Remaining Compliant in a Complex World
It’s clear that financial compliance is a major issue for banks. To
ensure they do not commit violations, banks need comprehensive
compliance procedures. Screening clients against DPLs is labor
intensive and prone to errors. Furthermore, in a world where banking
increasingly takes place online, ensuring all transactions comply with
anti money laundering laws is simply not possible. Banks can leverage
technology to assist with this challenge.
QAD Precision’s Restricted
Party Screening software helps banks keep up-to-date with
changes to regulations and DPLs. Our software screens trading partners
and helps manage licensing requirements to mitigate risk. In addition,
the solution creates a permanent audit trail of compliance checks and
results for each transaction. It provides the oversight required
without disrupting business. The QAD Precision solution is also
configurable and extensible according to a bank or financial
organization’s needs, integrating, for example, Transportation Execution.

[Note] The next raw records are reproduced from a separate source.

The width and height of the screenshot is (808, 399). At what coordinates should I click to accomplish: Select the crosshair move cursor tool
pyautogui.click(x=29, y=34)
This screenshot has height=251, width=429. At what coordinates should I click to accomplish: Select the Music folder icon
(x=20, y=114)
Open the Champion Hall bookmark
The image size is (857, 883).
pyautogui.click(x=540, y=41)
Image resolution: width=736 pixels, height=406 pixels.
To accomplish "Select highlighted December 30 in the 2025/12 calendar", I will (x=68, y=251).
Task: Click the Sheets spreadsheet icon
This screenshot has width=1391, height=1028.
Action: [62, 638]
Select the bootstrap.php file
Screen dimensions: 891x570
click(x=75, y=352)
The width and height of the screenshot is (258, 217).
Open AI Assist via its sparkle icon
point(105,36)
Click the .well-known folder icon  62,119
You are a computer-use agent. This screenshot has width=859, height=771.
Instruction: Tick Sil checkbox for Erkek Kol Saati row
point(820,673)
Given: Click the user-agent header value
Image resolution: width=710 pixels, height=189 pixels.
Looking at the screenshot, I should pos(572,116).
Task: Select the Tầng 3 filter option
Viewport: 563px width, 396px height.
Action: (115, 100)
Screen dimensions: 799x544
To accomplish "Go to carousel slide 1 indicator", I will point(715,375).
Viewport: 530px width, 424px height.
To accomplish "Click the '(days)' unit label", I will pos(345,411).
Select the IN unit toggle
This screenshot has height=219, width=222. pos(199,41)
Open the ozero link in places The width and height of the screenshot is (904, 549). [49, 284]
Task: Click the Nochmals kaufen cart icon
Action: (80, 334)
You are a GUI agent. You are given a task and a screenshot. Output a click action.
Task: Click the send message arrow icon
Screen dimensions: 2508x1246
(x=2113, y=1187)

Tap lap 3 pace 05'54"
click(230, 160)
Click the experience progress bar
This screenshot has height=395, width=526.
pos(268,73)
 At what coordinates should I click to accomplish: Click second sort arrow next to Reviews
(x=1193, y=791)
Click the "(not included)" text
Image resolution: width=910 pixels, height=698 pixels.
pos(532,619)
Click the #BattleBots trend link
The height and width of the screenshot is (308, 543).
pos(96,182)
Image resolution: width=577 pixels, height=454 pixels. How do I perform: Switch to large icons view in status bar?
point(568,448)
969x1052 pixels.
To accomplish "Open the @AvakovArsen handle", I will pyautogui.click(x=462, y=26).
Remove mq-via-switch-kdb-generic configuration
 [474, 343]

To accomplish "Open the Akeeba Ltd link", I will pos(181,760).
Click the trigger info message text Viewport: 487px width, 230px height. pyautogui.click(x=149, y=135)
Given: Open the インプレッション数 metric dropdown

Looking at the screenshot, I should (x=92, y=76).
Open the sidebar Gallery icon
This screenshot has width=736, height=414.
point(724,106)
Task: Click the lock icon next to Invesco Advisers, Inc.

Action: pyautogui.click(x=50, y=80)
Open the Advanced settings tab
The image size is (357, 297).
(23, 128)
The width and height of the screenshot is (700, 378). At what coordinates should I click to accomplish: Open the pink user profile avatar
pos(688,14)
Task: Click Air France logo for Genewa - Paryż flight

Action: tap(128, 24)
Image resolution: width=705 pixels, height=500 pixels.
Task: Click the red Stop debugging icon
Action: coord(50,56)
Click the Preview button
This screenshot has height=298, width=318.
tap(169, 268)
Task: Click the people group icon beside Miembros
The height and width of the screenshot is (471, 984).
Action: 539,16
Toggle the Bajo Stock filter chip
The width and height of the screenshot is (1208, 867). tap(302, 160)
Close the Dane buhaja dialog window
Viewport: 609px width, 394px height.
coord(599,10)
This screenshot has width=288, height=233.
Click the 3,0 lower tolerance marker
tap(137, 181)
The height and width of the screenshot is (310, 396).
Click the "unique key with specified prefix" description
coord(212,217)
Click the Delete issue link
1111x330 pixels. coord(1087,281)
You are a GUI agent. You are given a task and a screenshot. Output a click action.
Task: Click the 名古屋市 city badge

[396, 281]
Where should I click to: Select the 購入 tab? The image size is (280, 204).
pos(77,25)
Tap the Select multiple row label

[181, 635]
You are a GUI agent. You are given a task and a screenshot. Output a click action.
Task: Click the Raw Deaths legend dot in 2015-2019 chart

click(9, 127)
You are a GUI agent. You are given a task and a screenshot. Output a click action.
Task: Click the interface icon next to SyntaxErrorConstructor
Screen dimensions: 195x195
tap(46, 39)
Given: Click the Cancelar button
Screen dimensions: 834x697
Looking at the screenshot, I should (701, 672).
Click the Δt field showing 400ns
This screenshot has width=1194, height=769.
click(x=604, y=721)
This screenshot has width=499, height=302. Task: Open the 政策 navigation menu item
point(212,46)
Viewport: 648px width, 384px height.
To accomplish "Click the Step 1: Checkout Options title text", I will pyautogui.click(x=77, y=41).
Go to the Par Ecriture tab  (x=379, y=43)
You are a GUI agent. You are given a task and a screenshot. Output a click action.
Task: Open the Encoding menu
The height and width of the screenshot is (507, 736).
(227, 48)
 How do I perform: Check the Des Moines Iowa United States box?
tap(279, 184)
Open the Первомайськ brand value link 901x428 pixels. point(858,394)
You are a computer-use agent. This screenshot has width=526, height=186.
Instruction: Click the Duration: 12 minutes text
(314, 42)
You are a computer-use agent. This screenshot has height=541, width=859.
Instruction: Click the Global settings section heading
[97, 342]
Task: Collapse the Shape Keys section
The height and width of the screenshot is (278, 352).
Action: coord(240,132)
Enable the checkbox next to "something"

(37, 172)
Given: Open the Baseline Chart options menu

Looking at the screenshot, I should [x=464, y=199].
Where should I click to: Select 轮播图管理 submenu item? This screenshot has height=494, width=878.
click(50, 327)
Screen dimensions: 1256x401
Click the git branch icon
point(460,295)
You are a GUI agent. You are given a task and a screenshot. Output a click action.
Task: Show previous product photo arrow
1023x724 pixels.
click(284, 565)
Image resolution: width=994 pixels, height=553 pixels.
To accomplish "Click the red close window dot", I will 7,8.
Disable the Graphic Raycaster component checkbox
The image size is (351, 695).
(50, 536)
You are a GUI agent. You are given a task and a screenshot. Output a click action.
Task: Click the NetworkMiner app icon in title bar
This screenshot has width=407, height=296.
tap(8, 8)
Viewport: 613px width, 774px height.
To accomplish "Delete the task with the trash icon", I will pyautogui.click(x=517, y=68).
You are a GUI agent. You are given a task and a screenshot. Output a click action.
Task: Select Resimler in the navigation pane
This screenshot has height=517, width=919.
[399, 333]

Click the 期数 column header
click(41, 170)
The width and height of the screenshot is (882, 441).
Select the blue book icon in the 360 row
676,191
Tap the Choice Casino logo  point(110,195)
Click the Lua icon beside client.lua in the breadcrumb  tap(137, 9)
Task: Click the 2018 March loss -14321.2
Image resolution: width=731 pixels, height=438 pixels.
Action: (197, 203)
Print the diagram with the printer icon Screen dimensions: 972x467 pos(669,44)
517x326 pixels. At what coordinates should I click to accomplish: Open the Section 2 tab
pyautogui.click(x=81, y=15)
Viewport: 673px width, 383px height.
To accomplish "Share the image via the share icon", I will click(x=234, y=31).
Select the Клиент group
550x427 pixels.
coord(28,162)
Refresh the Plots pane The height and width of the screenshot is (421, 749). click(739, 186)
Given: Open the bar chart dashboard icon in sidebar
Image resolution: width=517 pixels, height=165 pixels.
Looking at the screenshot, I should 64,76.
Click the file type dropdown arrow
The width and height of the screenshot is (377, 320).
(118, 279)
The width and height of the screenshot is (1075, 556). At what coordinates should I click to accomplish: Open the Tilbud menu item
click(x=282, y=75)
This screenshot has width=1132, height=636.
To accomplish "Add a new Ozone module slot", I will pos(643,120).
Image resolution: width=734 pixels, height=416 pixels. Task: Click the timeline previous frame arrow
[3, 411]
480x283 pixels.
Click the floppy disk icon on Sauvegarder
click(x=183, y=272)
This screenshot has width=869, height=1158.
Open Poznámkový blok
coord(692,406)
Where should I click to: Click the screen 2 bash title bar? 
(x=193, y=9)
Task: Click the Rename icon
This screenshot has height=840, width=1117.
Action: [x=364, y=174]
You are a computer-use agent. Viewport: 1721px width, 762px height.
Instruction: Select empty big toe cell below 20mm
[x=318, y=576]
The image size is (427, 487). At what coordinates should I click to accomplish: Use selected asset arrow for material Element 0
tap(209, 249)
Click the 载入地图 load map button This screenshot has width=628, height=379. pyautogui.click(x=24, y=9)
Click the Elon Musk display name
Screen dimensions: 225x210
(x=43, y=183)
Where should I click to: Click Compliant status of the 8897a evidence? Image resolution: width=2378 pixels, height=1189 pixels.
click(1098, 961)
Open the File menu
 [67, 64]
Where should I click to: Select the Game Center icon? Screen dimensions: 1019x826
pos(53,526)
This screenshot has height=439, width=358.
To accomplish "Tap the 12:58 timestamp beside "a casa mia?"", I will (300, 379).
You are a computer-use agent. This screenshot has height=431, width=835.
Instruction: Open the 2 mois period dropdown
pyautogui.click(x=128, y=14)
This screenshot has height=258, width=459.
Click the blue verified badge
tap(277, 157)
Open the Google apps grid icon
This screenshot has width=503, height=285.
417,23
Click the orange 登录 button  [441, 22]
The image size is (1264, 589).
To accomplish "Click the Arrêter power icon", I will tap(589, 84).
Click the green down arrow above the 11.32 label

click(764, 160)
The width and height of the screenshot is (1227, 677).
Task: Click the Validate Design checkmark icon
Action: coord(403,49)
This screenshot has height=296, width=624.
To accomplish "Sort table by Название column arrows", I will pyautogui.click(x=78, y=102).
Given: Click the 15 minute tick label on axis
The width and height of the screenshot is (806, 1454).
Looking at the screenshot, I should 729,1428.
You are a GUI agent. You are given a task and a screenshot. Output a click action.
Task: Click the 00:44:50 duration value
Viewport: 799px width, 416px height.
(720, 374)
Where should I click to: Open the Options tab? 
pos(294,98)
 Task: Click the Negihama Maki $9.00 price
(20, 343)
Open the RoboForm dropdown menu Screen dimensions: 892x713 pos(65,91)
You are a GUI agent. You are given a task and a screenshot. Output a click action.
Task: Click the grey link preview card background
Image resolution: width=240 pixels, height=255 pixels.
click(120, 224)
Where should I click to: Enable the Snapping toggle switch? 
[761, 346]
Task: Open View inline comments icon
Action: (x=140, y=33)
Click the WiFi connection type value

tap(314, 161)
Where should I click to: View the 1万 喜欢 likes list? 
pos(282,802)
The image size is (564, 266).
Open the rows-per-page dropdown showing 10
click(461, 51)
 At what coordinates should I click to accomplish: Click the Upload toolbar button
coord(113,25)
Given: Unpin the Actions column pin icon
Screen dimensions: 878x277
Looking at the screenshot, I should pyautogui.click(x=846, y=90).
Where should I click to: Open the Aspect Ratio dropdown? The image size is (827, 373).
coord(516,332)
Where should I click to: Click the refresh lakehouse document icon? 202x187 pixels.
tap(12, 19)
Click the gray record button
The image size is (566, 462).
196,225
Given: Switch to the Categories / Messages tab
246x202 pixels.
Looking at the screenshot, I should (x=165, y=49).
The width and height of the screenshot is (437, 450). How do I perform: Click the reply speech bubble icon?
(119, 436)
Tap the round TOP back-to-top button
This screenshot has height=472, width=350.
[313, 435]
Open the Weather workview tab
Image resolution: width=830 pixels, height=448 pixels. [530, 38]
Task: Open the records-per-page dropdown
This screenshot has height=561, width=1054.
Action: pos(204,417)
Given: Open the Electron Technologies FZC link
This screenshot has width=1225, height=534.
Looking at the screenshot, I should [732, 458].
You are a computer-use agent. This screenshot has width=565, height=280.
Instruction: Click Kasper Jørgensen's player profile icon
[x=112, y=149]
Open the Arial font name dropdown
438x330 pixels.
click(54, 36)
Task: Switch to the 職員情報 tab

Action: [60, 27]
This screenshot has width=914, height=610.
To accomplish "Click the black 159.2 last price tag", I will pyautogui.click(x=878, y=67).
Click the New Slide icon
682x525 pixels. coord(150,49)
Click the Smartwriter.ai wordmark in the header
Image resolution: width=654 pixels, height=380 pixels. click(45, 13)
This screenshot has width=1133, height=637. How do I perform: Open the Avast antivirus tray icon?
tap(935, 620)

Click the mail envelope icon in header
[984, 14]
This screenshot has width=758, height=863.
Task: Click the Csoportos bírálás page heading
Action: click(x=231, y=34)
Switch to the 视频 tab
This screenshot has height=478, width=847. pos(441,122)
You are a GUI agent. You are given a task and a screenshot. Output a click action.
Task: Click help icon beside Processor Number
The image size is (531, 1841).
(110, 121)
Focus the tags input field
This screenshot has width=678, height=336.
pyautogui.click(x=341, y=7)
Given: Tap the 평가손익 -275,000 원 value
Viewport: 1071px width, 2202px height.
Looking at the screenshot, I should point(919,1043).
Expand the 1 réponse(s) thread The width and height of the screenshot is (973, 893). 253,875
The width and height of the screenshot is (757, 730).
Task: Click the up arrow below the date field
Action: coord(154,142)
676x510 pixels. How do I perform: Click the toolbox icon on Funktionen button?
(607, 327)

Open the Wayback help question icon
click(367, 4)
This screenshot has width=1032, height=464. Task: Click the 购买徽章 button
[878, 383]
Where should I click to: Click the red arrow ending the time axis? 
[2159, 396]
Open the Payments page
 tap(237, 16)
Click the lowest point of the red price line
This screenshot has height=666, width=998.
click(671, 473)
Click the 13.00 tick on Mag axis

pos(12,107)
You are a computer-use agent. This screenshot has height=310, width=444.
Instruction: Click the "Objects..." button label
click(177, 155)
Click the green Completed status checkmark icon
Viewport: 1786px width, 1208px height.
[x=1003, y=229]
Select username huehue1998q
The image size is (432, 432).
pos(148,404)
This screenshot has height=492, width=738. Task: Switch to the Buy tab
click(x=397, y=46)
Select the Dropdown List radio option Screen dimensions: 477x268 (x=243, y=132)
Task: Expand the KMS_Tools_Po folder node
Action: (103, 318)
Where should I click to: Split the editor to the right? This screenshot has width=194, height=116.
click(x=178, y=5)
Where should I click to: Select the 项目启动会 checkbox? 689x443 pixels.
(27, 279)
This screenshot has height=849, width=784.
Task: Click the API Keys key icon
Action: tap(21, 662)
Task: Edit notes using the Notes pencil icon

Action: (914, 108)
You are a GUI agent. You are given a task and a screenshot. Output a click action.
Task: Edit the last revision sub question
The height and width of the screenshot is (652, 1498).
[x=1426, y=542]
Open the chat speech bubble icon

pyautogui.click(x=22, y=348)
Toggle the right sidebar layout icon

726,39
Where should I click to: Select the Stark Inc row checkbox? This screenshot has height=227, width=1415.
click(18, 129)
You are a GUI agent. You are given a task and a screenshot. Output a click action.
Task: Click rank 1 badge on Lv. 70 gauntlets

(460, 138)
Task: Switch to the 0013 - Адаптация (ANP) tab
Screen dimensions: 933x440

The landscape of global trade is ever shifting, but whatever changes
occur, compliance is an ongoing requirement. The penalties for
financial institutions that violate the rules are costly. A bank that
flouts regulations does not just pay penalties — they do great damage
to their reputation, losing the trust of their customers and shareholders.
If you would like to subscribe to the QAD Precision Report, or would
like to receive notifications about QAD Precision events, webinars and
news, please click here.
About QAD Precision – Trusted Global Trade and Transportation Execution
QAD Precision, a division of QAD Inc., provides industry-leading global
trade compliance, and multi carrier transportation
execution solutions from a single, integrated platform. An
ISO-certified company, QAD Precision assists companies to streamline
and transportation operations, optimize deliveries, and increase
logistics ROI. QAD Precision’s scalable and extensible solution easily
integrates with existing ERP and WMS solutions. Industry leaders in
every region of the world rely on QAD Precision’s global support
centers to leverage thousands of carrier services and manage millions
of global trade and shipping transactions every day. For more
information about QAD Precision, visit www.qadprecision.com.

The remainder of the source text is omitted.